Hardware Price CPU Memory Storage
Home Assistant Green $99 quad 1.8 GHz 4 GB 32 GB eMMC
Home Assistant Yellow $205 (*) quad 1.5 GHz 4 or 8 GB 128 GB NVMe
RPi 5 $105 (**) quad 2.4 Ghz 4 GB 128 GB NVMe

(*) $135 for the Home Assistant Yellow with PoE, $50 for the RPi Compute Module 4, $20 for a 128 GB 2230 NVMe SSD

(**) $60 for the RPi 5, $25 for the Waveshare PoE M.2 HAT+, $20 for a 128 GB 2230 NVMe SSD

A Raspberry Pi 5 with a PoE/NVMe hat seemed like the best bang for the buck, so I went with that setup.

Instructions

Flash “Raspberry Pi OS Lite (64-bit)” using the Raspberry Pi Flasher to an SD card. We need the OS briefly to configure the NVMe boot order and flash HAOS to the SSD.

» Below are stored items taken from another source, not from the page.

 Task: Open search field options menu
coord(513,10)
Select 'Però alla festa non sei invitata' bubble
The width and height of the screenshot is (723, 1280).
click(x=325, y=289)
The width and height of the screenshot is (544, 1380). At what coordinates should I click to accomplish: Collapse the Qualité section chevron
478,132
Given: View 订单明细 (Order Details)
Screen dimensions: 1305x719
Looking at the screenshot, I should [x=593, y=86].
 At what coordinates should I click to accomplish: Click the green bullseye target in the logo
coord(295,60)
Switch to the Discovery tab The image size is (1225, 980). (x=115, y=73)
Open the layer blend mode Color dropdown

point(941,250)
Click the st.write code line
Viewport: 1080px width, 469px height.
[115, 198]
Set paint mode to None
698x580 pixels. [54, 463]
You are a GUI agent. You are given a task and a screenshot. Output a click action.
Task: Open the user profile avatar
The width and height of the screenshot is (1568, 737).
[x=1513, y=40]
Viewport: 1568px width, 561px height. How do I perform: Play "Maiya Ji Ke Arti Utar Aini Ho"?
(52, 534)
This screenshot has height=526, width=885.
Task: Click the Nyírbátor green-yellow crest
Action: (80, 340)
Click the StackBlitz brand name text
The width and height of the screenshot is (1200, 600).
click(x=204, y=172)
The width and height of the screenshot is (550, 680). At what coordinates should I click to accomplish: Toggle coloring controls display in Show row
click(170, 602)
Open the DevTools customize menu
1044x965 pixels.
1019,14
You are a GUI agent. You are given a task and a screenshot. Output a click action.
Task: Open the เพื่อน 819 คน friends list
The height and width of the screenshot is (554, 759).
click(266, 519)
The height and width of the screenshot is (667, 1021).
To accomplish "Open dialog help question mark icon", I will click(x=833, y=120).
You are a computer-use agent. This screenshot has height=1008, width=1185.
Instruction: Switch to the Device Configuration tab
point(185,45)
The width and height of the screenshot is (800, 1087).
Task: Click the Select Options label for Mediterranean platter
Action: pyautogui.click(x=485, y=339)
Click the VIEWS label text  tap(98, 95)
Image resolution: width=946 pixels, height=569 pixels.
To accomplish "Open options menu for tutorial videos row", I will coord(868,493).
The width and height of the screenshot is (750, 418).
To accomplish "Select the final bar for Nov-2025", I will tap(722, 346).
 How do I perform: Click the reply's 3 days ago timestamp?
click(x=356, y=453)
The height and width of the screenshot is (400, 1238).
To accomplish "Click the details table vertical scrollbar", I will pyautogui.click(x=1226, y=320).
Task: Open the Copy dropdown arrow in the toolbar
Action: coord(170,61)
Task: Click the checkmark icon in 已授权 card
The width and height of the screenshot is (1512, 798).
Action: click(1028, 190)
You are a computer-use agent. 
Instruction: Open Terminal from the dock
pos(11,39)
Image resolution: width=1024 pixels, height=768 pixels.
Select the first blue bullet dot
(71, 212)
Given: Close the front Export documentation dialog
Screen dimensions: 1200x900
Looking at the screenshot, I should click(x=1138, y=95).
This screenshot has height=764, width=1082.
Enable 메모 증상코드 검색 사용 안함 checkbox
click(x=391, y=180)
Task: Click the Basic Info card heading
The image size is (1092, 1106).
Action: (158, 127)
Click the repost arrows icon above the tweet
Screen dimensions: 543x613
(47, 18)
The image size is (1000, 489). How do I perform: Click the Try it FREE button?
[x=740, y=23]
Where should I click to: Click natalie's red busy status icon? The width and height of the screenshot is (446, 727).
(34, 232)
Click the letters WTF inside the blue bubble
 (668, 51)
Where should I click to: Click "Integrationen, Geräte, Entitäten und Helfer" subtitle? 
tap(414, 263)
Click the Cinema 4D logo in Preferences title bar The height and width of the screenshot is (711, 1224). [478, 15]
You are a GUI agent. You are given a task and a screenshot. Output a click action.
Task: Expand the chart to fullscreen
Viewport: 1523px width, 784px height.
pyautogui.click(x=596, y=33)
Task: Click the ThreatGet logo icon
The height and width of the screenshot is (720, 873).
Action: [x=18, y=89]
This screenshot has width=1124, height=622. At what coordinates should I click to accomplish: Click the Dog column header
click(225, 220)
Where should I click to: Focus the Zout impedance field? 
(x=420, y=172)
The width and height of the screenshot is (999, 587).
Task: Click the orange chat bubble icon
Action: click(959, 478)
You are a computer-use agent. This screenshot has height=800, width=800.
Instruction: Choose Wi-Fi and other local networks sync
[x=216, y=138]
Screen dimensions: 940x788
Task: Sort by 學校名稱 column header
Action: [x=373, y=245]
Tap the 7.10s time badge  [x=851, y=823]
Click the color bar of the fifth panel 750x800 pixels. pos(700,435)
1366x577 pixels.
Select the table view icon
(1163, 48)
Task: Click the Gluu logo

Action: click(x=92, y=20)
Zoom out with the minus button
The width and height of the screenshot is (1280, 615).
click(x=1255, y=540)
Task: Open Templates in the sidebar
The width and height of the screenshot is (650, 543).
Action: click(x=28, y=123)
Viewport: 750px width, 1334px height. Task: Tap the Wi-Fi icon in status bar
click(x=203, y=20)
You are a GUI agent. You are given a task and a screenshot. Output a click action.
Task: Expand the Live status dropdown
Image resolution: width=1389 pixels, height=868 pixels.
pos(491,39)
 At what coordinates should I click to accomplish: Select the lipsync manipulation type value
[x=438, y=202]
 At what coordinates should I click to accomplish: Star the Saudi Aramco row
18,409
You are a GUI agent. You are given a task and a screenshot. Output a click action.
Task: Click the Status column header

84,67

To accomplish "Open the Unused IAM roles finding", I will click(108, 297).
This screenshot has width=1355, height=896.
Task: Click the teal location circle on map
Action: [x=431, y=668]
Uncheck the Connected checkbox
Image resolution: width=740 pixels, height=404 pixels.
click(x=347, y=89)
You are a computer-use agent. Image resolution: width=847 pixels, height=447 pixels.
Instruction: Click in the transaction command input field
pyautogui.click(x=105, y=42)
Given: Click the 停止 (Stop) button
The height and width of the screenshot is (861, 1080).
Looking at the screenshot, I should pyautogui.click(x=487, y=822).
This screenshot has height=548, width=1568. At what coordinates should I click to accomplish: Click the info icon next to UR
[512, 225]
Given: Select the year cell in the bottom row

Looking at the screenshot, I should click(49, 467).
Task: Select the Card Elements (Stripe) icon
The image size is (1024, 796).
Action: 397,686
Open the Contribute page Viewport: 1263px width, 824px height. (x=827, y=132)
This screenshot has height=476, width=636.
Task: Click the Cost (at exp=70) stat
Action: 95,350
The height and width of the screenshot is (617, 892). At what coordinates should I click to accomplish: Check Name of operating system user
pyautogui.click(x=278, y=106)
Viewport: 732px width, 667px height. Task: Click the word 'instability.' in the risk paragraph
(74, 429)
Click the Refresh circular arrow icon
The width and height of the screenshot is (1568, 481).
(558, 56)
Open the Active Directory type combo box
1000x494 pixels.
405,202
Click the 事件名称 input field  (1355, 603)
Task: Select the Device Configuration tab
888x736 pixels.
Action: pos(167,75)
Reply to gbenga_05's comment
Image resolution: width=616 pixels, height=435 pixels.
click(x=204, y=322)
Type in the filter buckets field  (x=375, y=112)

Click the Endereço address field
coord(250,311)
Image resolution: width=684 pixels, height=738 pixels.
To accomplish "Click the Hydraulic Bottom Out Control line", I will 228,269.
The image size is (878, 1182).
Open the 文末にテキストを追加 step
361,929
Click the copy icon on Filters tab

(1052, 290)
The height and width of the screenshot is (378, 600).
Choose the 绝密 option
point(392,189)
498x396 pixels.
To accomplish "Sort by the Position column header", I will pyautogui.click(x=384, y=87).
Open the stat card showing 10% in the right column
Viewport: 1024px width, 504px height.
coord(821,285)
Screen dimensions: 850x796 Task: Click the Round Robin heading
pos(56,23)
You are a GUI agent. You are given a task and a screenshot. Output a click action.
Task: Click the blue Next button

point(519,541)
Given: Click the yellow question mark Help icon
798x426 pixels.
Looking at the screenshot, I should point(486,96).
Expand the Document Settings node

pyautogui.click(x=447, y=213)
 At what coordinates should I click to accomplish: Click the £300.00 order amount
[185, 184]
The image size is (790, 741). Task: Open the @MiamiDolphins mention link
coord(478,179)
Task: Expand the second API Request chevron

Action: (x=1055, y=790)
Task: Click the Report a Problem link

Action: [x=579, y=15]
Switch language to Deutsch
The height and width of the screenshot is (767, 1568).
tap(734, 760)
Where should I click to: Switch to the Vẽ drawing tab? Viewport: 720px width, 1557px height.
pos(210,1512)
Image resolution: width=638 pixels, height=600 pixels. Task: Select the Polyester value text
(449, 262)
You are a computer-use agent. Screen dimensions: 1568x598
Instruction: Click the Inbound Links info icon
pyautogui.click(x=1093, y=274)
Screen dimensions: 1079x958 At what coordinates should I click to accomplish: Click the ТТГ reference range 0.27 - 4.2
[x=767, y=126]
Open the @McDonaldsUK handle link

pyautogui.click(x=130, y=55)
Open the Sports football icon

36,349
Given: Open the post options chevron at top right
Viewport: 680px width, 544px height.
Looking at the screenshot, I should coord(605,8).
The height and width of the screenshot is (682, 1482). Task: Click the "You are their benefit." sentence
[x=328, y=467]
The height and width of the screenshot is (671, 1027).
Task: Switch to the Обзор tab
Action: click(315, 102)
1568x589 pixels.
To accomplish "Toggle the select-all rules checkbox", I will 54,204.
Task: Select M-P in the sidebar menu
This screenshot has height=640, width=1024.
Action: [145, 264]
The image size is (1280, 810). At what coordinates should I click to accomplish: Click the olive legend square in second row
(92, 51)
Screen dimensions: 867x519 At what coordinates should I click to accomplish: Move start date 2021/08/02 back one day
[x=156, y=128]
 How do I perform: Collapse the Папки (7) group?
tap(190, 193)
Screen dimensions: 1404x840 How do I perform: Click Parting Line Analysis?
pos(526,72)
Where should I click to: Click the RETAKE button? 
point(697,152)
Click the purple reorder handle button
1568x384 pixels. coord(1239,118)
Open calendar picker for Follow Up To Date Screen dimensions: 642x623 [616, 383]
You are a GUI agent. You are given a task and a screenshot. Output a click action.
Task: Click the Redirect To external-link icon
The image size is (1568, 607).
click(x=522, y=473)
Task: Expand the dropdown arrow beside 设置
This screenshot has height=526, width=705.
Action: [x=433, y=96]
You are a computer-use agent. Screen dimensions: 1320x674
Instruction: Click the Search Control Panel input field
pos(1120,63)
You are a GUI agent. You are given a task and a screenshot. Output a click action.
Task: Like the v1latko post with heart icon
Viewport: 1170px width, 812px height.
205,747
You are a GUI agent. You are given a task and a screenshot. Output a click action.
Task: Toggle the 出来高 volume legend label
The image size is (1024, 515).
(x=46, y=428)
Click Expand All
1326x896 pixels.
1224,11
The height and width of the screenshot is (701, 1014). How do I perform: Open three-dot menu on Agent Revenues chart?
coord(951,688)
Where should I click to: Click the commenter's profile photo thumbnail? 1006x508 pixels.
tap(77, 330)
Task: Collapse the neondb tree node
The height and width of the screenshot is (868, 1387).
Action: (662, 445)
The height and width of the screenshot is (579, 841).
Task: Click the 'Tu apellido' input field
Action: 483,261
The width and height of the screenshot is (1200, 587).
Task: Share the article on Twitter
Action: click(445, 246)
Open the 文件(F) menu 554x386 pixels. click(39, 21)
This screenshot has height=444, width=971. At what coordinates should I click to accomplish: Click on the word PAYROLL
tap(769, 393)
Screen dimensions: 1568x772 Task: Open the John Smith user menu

Login to the RPi via SSH. First, check that the SSD got recognized using lspci. You’re looking for a NVMe device like

0000:01:00.0 Non-Volatile memory controller: SK hynix Gold P31/PC711 NVMe Solid State Drive

The Waveshare HAT+ should be enabled by default, otherwise follow the directions to enable the PCIe interface. You can also check that the OS recognizes the disk with lsblk.

sudo apt update
sudo apt install rpi-imager

From the HAOS release page, download the latest haos_rpi5-64-{latest_version}.img.xz release with wget and decompress it with xz, and copy it to the NVMe drive:

wget https://github.com/home-assistant/operating-system/releases/download/13.2/haos_rpi5-64-13.2.img.xz
xz -d haos_rpi5-64-13.2.img.xz
sudo dd bs=4M if=haos_rpi5-64-13.2.img of=/dev/nvme0n1

Not strictly required, but you can enable PCIe Gen3 speeds by adding dtparam=pciex1_gen=3 to /boot/firmware/config.txt.

Now change the boot order with sudo raspi-config:

  1. Choose “6 Advanced Options”
  2. Choose “A4 Boot Order”
  3. Choose “B2 NVMe/USB Boot Boot from NVMe before trying USB and then SD Card”

Reboot and enjoy your Home Assistant installation! If you migrate from a previous installation, you can restore the backup in the initial setup screens. It’s also safe to remove the SD card now since it’s no longer required.